* [Task directions]
Return nothing but the lines from the line with "The width and" through the last line of the entries that follow, copied exactly and free of pictures.

___ Given entries

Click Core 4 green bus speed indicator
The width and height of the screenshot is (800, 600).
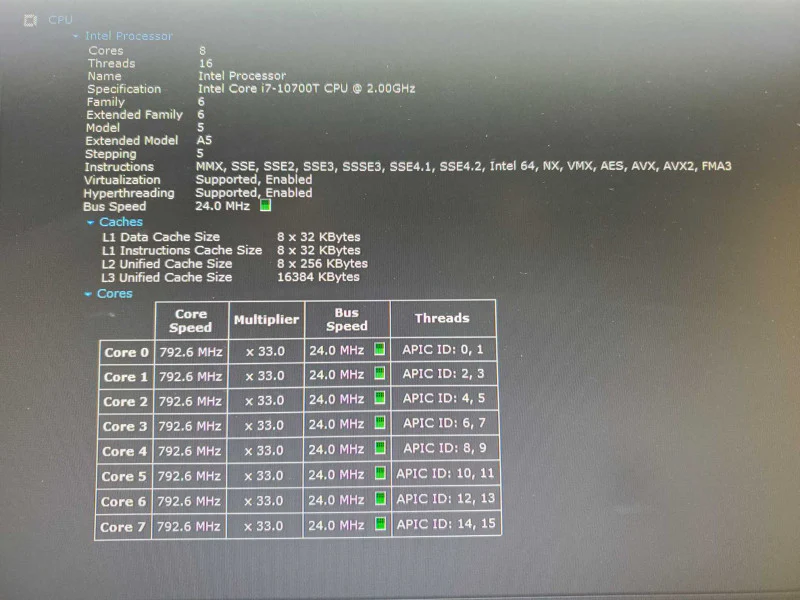click(380, 448)
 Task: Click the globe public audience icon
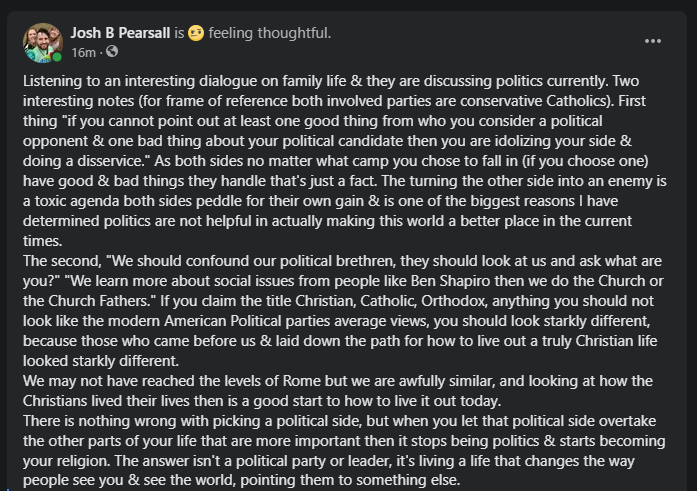pyautogui.click(x=112, y=52)
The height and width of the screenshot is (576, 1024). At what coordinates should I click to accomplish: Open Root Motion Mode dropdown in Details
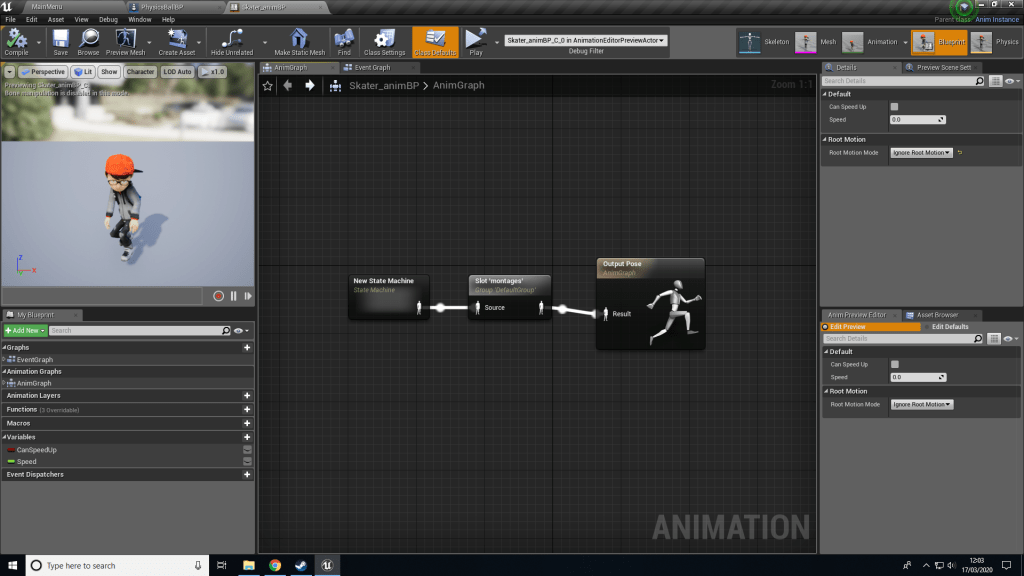point(921,153)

______

* [Written solution]
The width and height of the screenshot is (800, 600).
click(380, 448)
 Task: Click the globe public audience icon
pyautogui.click(x=112, y=52)
The height and width of the screenshot is (576, 1024). At what coordinates should I click to accomplish: Open Root Motion Mode dropdown in Details
point(921,153)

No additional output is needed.